UpFront: Manufacturing Renaissance

By Jim Lorincz
Senior Editor
It’s pretty obvious that manufacturing is out front in leading the current economic recovery, however weak or threatened that recovery may at times seem. If you’re like the rest of us, you’re watching all the indicators tracking trends in consumer confidence, outlook for business growth, unemployment numbers, housing market recovery, looking for signs that can spell continued growth. There is optimism, but it’s tempered by events and a shortage of skilled technologists. There is considerable evidence that a manufacturing renaissance is taking place, something well beyond the normal cyclical return of business. Manufacturing technology is rebounding as seen in the strength of the USMTC report, compiled by AMT—The Association For Manufacturing Technology and AMTDA, the American Machine Tool Distributors’ Association. Capital projects that were put on hold or delayed in late 2008 have been dusted off, budgets approved, and plans fast tracked. As quickly as these projects are revived, suppliers of manufacturing solutions are being challenged to bring their resources of people and technology to a matching level of support from ranks depleted when capacity was curtailed and organizations leaned out to survive.

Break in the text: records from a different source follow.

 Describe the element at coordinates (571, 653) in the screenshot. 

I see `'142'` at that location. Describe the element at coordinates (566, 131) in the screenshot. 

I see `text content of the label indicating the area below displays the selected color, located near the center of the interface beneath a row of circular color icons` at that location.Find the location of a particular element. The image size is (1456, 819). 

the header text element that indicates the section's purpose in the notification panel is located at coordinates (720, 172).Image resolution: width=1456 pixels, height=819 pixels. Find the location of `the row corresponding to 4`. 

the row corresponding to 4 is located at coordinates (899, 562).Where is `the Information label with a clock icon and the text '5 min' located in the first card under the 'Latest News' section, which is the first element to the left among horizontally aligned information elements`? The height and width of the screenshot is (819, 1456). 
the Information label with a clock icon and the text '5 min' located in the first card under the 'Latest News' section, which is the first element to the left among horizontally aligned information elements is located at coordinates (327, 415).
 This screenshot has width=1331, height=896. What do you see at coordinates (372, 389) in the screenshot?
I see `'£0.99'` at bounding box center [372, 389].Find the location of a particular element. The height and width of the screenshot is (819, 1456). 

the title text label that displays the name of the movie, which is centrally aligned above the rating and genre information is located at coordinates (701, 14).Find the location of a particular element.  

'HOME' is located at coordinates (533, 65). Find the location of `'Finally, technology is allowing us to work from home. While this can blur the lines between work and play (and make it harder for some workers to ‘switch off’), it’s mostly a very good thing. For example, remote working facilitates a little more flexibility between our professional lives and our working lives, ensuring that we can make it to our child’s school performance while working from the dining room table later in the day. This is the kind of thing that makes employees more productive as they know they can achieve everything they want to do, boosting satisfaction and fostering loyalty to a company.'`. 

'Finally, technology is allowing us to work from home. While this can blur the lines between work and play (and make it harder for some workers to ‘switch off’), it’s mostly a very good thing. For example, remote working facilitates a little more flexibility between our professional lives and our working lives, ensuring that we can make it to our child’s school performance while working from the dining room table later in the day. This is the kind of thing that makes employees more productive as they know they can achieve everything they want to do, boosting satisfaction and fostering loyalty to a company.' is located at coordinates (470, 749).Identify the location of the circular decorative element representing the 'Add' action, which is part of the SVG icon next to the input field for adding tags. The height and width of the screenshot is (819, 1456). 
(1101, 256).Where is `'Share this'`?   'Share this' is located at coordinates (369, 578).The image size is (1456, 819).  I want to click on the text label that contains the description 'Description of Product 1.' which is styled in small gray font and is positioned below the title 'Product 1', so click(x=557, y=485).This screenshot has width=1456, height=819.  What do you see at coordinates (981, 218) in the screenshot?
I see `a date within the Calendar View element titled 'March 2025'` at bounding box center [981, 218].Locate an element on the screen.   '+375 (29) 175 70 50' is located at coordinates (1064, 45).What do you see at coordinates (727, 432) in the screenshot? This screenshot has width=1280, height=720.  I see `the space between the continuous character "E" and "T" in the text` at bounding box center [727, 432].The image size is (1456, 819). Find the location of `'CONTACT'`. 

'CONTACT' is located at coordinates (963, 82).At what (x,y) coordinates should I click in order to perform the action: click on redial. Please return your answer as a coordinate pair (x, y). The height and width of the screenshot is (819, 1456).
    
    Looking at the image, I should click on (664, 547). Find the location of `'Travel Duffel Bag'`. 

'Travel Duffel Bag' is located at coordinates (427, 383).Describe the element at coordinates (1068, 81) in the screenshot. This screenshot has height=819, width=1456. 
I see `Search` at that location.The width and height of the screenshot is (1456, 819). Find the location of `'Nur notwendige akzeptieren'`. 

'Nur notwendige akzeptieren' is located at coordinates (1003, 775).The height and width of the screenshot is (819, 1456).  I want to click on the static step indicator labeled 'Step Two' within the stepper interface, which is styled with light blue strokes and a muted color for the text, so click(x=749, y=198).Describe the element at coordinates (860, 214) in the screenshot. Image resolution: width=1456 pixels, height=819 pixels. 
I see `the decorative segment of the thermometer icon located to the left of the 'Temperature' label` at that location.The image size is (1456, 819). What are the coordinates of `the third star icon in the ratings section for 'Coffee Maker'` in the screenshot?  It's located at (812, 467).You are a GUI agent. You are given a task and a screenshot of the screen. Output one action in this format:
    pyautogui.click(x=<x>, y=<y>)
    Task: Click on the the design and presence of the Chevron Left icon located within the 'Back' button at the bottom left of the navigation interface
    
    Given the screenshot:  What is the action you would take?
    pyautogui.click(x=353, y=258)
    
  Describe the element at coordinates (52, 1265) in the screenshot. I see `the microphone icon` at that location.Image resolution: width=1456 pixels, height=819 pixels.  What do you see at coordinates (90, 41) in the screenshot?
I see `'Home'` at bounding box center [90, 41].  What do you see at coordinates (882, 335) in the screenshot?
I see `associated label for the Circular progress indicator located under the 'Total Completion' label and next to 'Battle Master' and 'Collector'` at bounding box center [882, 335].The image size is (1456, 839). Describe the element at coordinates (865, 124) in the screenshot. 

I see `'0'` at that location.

Because the ranks of manufacturing and production engineering talent at the customer level have thinned, machine tool suppliers have stepped up their offerings of turnkey solutions to shorten the lag time of project benefits. They have increased working with integrators of automation and partnering with third-party suppliers of everything from software to quality measurement and inspection devices. The objective is to always bring the best possible expertise to bear on solutions.
Not only is there a need for the advanced technology required to process the new more-difficult-to-process materials for aerospace, medical, oil and gas, transportation, but there’s a need for qualified personnel to develop the needed advanced manufacturing processes. Increasingly, there is a widely felt need to find experienced manufacturing and process engineers who may have been displaced in the recent downturn to fill the thinned ranks at both supplier and customer levels. This is a knotty problem and one which remains a challenge. The machine tool industry has long recognized the continuing importance of workforce development at the earliest educational levels. The fact that our industry represents a rewarding and challenging career path is an idea that bears continuous repetition where it will do the most good--delivered to our young people at every opportunity.